Mackenzie Solutions Ltd
  • Home
  • What We Do
  • Recent Projects
  • About Us
  • Technology
  • Partners
  • Contact
  • Blog

Style over substance? – Quality and consistency of styling in MS Word. Part 3 – A standards-based solution

18/11/2019

0 Comments

 
This is the last of three blog posts (for background and a description of typical issues see Part 1 with Part 2 describing typical solutions) that look at challenges with Word styles. This final part describes a standards-based approach that can be taken to check and normalize styles in a document (or batch of documents).

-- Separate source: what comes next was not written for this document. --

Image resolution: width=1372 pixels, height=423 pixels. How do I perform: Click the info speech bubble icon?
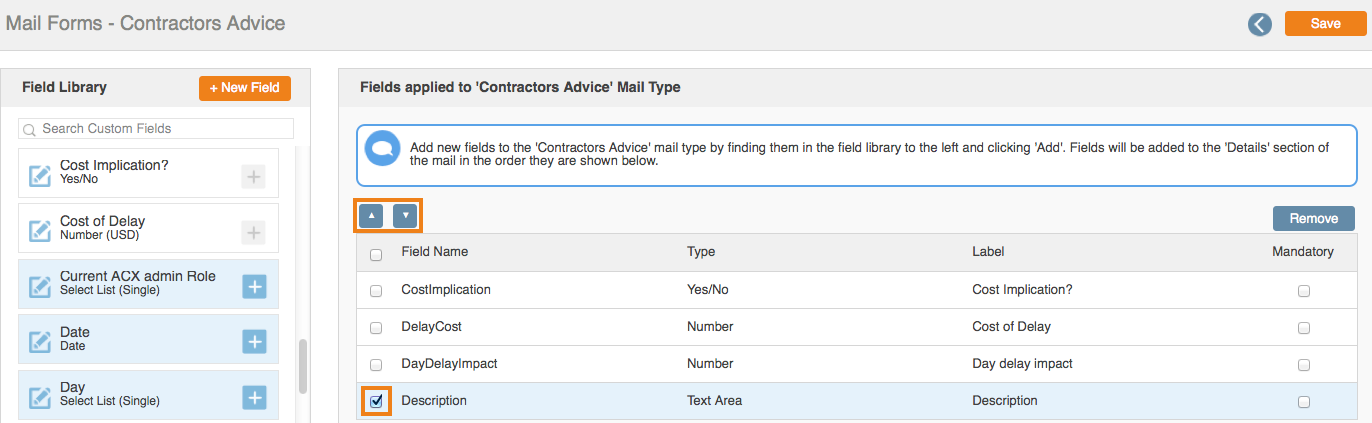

Part 3 – A standards-based solution

For many years the only way to do anything programmatically with a Word document was using the MS Word application itself. This was due to the flexibility and complexity of the application (therefore the underlying data) and the lack of a publicly published specification for the file format (.doc). Any solution to these issues had to be built on top of Word itself using macros, Word plug-ins or Word automation. As Word is a client-side tool, this means that all of these solutions needed to be deployed on client machines and would not operate on a server. Any business rules for styles and content would be included within the code of the application. This would then increase the complexity of roll-out of installation and especially of maintenance where templates are updated frequently.

In 2003 Microsoft created a public standard for an XML specification (Microsoft Office XML) that could be imported or exported from MS Word 2003. For the first time, developers could safely generate (or more easily adapt/transform) Word documents outside of the MS Word application. This allowed automation solutions to be developed for business challenges such as:
  • conversion from Word to XML for publishers;
  • creation of customized contracts (with appropriate clauses inserted based-on information gathered) and whose style reflects the corporate Word template; and
  • personalized reporting/marketing material (e.g. “your pension performance explained”).

The single file format became a favorite for XML developers to transform via XSLT to whatever output was required but this approach was rarely adopted outside the publishing community or bespoke products.

Microsoft replaced that standard in later years with the ISO standard “Office Open XML” ultimately becoming the default read and write formats for MS Word (i.e. “.docx”). Docx files are basically a zipped set of folders containing XML files for the text, style, comments (plus graphics) required for a Word document. This new format allows developers to work directly with the core document format of MS Word but needs the developer to have the ability to “unpack” the files, update multiple files before repackaging as a “.docx”. This meant many XSLT developers (as XSLT cannot open ZIP files) stuck to the old format.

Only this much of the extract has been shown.